If its useful, download here (Apologies for any typos!)

The Interwar Period, a narrative overview.

This narrative overview covers the ‘Interwar period’, the name itself a misnomer which we touch on in the reading, and is part of our Year 8 curriculum

The plan with these overviews we use is that we sit them at the start of a time period to provide the big picture of where our subsequence enquiries are placed, allowing students to tether their new substantive knowledge from the EQs to the chronological framework. I remembered this blog post by Tom Sherrington, about ‘Big Picture, then Zoom in‘ and I think these do these well. I would liken these narrative, in part, to Mike Hills work on worldbuilding, as providing this overview allows students to get this sense of period and even place, and I plan to use images from the 1920-30s, on the board to supplement my reading.

This overview sits in this sequence from our Year 8 curriculum, with the enquiries either side ranging from 3 lessons to 7 in length.
– Causes of WW1 EQ
– The First World War EQ
– Interwar Narrative Overview
– The Russian Revolution EQ
– Comparison of the 1920s EQ
– Who ‘won’ WW2? EQ
– Local History EQ

What does this look like in the lesson?
We spend an hour on these in class. The teacher leads the reading of the document to the class, which is punctuated by questioning, discussion and annotation of the overview. The readings also provide us with an opportunity to engage pupils extended texts on a more regular basis.

The idea of these narrative overviews came from the brilliant Natalie Kesterton (@n_kesterton) whose article in TH176, on ‘Plugging the gaps’ was a real breakthrough in my thinking on how to keep our 2 year KS3 coherent. I would highly recommend reading it, it is excellent and I’ve definitely bastardised her narrative and big pictures to create my own monstrosities on the Interwar Period, Early Modern Britain, 1700-1900 and soon the Medieval period.
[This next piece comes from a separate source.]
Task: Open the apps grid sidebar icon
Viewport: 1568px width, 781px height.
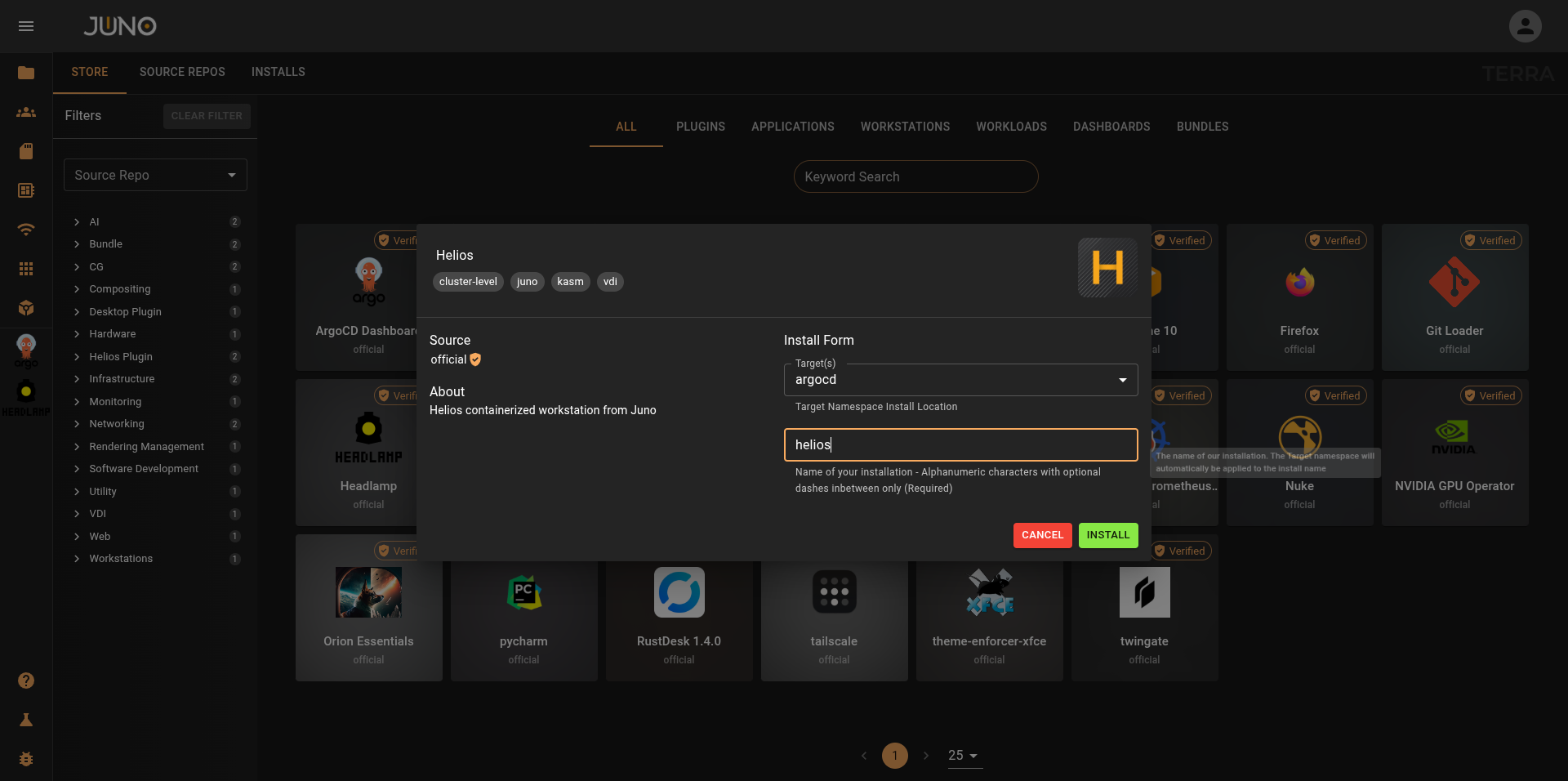Action: click(x=26, y=269)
Writing this narrative was a challenge but special thanks to Ben Walsh (@history_ben) for his Modern World History textbooks, Dan Snows podcast on the Interwar Period, Reynolds, The Long Shadow: The Great War and the Twentieth Century and lastly the Historical Associations ‘Exploring and Teaching, Twentieth Century History’ which was my first go to for the period. I would highly recommend reading it.